A 2021 cyber breach at the UK Foreign Office, which has recently come to light, exposed an endemic culture of ignorance and apathy regarding cybersecurity not uncommon in Western government departments.
A breach of the Foreign Office by Chinese and Russian hackers two years ago is understood to have potentially compromised allies such as the US. The scope of the attack, only recently revealed, shows that the hackers would have been able to access correspondence not marked as classified from ambassadors or diplomats positioned abroad. This represents very high-level social engineering since such correspondence can be mined for personal details and references to email specially tailored and carefully worded fraudulent spear-phishing attacks to key civil servants and politicians.
Sources close to the situation suggest that this is likely to have been how Chinese and Russian hackers broke into the UK Foreign Office in the first place. An unnamed staff member is believed to have opened a weaponized attack email from an unknown source. This is a tragically frequent occurrence in most sectors and one of the hardest to guard against.
But the Foreign Office’s culture of secrecy is combined with what the cybersecurity industry has long suspected to be a culture of ignorance and apathy. Its belated response to the incident two years later has done little to increase confidence on the part of the public. The Foreign Office has as yet given no clear details of any security steps taken since the breach to reduce the likelihood of it happening again or, indeed, any reassurance that its security has been strengthened in the intervening two years. Its admission that the Chinese and Russian breaches are likely to have occurred independently of one other gives little comfort, as it suggests that the Foreign Office’s cybersecurity defenses are leaky as a sieve.
Nor is there any apparent reason to suppose that similar incidents could not happen again in the future, as the Chinese and Russians appear to have had access to precisely the kind of personal communications needed to craft a personalized phishing email with a weaponized link. Such spear-phishing attacks have also been made simpler and more effective with the addition of criminal artificial intelligence (AI)-driven services such as FraudGPT, named after legitimate AI service, Microsoft-backed Chat GPT.
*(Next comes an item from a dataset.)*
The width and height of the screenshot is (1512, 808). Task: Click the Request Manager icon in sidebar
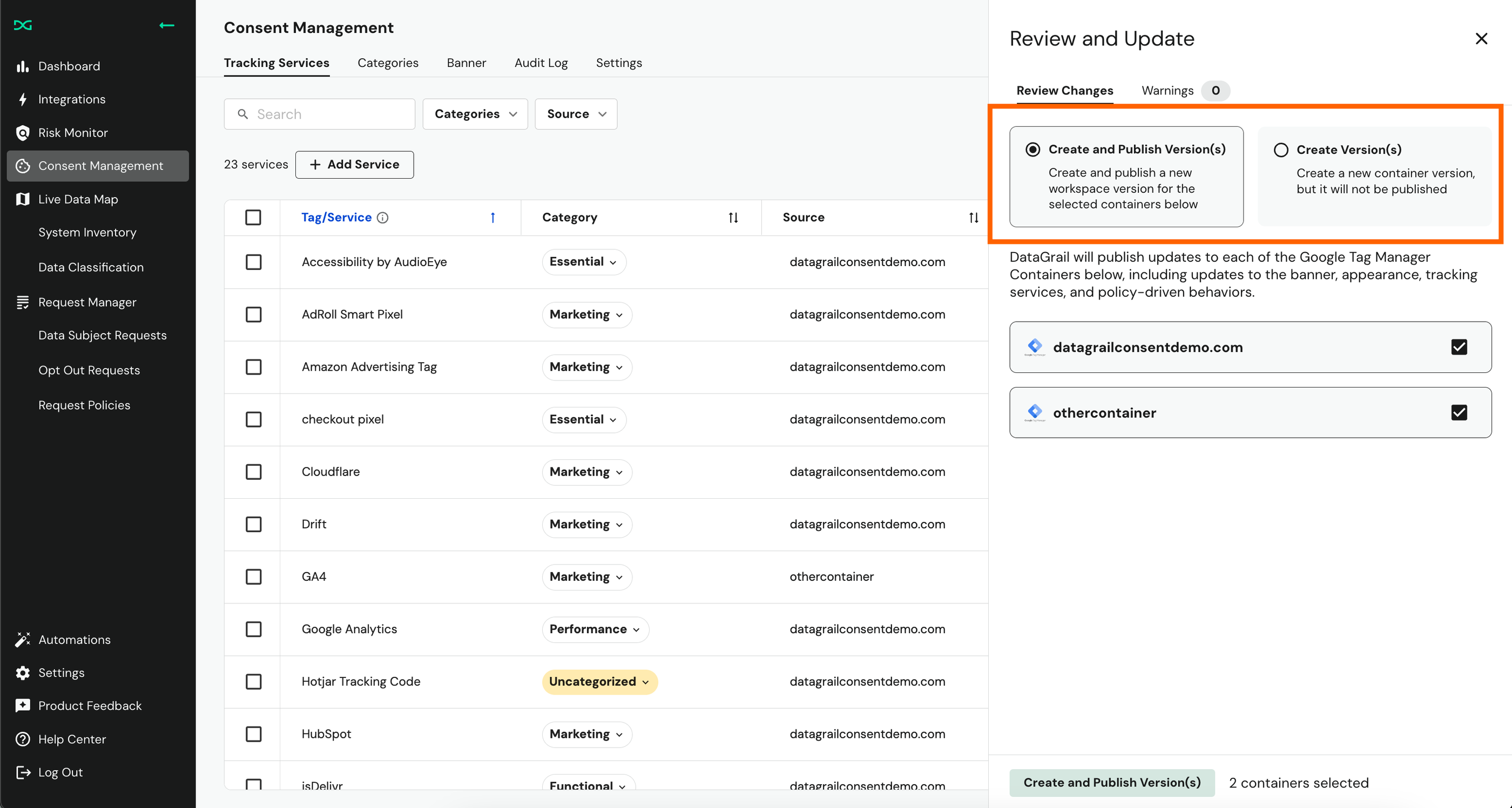click(x=21, y=302)
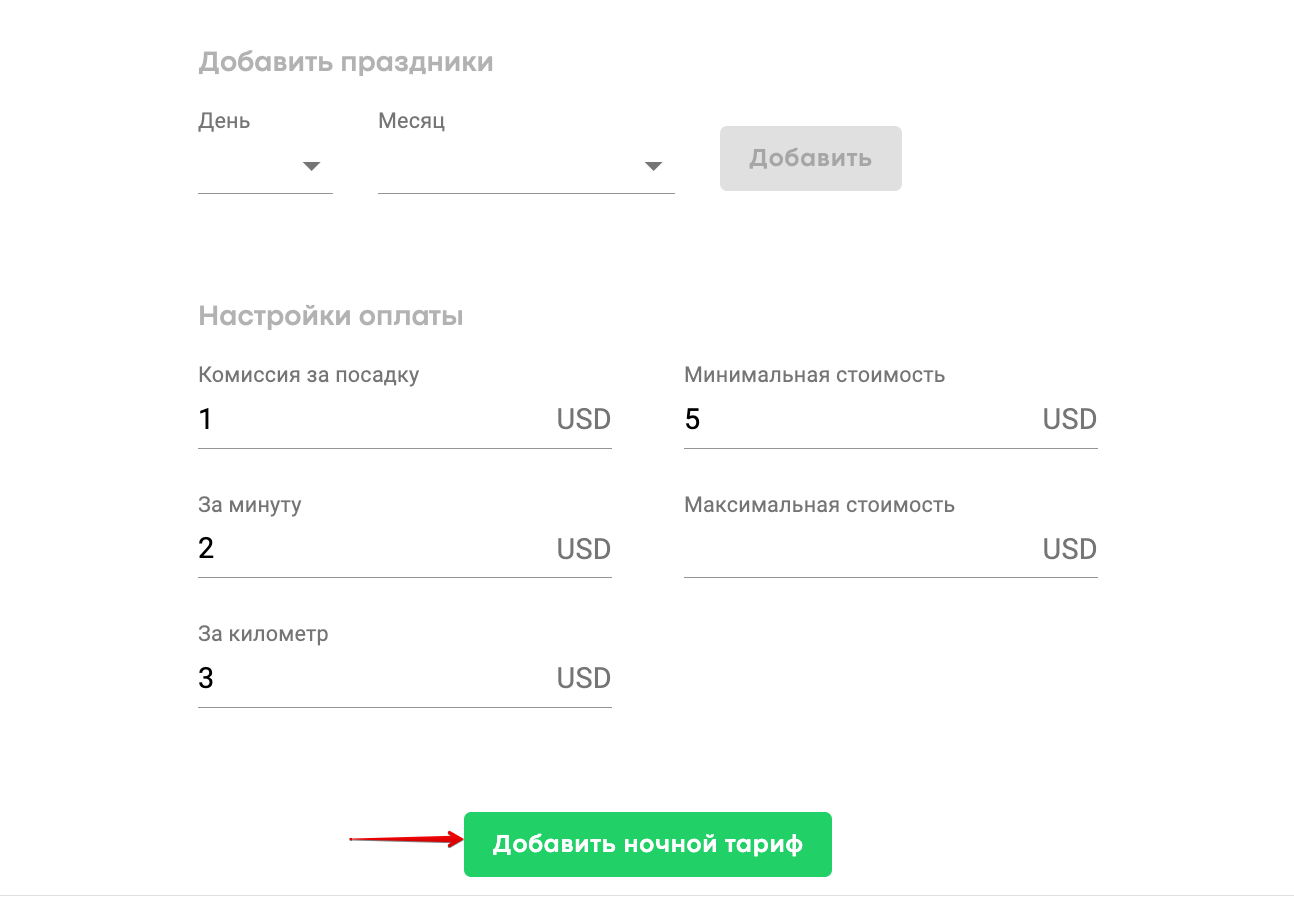Click the Настройки оплаты section heading

click(331, 317)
There now seems little doubt that without a thorough overhaul of cybersecurity practices at the Foreign Office, the UK, and its allies will be at risk from cyber espionage on the part of foreign powers. Perhaps the Foreign Office could follow the example of the UK’s spy agency GCHQ and that of the KGB, who, about ten years ago, were reported to have ordered hundreds of old-school manual typewriters to ensure that their most sensitive documents were unhackable.